Launched in 2019, France's Retirement Savings Plan (PER) has become the go-to solution, effectively replacing legacy products like the Popular Retirement Savings Plan (PERP), Madelin contracts for self-employed professionals, collective PERCO plans, and "Article 83" contracts. With decades of expertise advising clients on retirement strategies, we've seen the PER streamline savings across three key forms: individual PER, collective company PER, and mandatory company PER.
The individual PER, succeeding the PERP and Madelin, is accessible to anyone—job seekers, employees, or self-employed—through banks, insurers, or financial advisors, regardless of age.
This long-term vehicle lets you build wealth during your career, unlocking it at retirement as a lump sum, annuity, or a mix of both.
Build savings via two options: an investment PER (a securities account holding stocks, bonds, or SICAVs, offered by banks or investment firms) or an insurance PER (a group life insurance policy from insurers, mutuals, or pension funds).
Savings management adjusts dynamically with your age—higher-risk, higher-reward assets early on, shifting to safer options near retirement (more on this via Assurement Invest).
Fund it with personal voluntary payments. If you have a company PER, add employer contributions, profit-sharing, participation bonuses, CET transfers, or mandatory payments.
Contributions are tax-deductible from your income annually, up to set limits. Opt out for deferred benefits upon withdrawal, varying by annuity or capital payout.
Unlock at retirement age: choose annuity (if elected upfront), lump sum (one or more payments), or combined. Early access is limited to cases like disability (yours or dependents'), spouse/PACS partner death, unemployment exhaustion, over-indebtedness, primary residence purchase, or business liquidation for non-employees.
Upon death, savings transfer to heirs or designated beneficiaries, closing the plan.
Replacing PERCO, this optional plan targets employees (often after 3 months' seniority). Employers may auto-enroll, with a 15-day opt-out window; they cover management fees.
Leaving the company? Transfer to a new employer's PER or an individual PER.
Like its individual counterpart, it builds retirement funds for capital or annuity payout. Employees get a dedicated account tracking holdings.
Management pilots assets by age and risk; a solidarity fund option is mandatory. Fund via personal payments, profit-sharing, CET, or individual PER transfers. Employers add contributions (capped at 3x your payments or €6,581.76).
Deduct contributions annually from taxable income (up to limits), or defer for withdrawal taxation (capital gains differ by payout type). Employee savings plan transfers are income tax-exempt.
Same rules as individual PER: retirement or qualified early events, with identical death provisions.

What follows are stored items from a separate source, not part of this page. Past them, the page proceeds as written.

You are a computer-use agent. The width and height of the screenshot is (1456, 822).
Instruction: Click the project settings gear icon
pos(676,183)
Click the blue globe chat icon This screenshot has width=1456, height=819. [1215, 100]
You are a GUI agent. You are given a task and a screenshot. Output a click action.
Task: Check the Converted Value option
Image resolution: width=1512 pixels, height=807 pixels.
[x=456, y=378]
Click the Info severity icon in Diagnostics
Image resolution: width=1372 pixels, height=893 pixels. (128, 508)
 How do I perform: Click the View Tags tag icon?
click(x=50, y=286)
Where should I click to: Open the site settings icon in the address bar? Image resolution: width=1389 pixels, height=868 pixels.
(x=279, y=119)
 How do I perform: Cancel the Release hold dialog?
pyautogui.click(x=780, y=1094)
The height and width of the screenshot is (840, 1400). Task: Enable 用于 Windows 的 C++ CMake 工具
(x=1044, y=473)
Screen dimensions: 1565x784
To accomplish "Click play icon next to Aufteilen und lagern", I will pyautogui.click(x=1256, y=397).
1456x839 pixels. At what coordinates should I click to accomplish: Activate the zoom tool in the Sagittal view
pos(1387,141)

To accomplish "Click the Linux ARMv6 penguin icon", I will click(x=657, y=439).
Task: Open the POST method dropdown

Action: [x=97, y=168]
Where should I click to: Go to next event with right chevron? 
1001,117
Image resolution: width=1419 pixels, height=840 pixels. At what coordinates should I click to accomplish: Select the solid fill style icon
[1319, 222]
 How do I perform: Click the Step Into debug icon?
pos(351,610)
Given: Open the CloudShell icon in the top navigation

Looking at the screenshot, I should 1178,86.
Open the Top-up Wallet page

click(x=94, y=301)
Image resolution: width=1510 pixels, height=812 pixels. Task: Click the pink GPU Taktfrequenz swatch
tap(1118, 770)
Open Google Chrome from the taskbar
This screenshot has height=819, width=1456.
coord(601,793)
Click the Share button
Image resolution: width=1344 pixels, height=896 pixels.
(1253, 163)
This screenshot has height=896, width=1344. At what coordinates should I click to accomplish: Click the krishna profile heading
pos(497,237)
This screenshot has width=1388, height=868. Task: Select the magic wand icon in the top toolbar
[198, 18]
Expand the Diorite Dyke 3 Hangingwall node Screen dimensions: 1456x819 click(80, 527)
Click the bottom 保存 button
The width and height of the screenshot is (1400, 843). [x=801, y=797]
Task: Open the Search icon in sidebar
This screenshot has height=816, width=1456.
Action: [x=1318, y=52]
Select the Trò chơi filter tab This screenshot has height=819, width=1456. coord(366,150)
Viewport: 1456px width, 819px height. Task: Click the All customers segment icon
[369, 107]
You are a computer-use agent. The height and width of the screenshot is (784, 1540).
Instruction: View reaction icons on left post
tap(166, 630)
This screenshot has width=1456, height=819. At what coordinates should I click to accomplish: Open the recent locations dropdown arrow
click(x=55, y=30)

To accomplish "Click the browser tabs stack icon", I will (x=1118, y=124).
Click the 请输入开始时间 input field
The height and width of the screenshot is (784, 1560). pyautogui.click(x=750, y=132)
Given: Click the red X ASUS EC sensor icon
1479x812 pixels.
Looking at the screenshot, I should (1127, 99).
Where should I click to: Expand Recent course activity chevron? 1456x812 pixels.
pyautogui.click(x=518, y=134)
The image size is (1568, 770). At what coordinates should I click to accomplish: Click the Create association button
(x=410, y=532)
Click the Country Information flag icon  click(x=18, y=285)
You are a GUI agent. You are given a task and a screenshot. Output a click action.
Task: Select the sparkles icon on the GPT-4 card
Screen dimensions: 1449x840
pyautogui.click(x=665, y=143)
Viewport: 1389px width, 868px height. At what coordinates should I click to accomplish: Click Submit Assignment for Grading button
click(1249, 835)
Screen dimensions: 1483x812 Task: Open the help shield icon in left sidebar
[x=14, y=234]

Succeeding "Article 83" contracts, this requires enrollment for all employees (or defined categories) via company decision or collective agreement; it can pair with a collective PER.
Mirrors collective PER operations, with full employee disclosure. Funded by voluntary/mandatory personal payments and employer matches.
Funds lock until retirement, except for disability, family events, unemployment end, over-indebtedness, home purchase, or liquidation.
Payments follow collective PER tax treatment. Withdrawal taxes hinge on contribution types and payout (annuity/capital).
Mandatory contributions exit as lifetime annuity only. Voluntary ones allow capital, annuity, or mix. Death transfers to heirs/beneficiaries.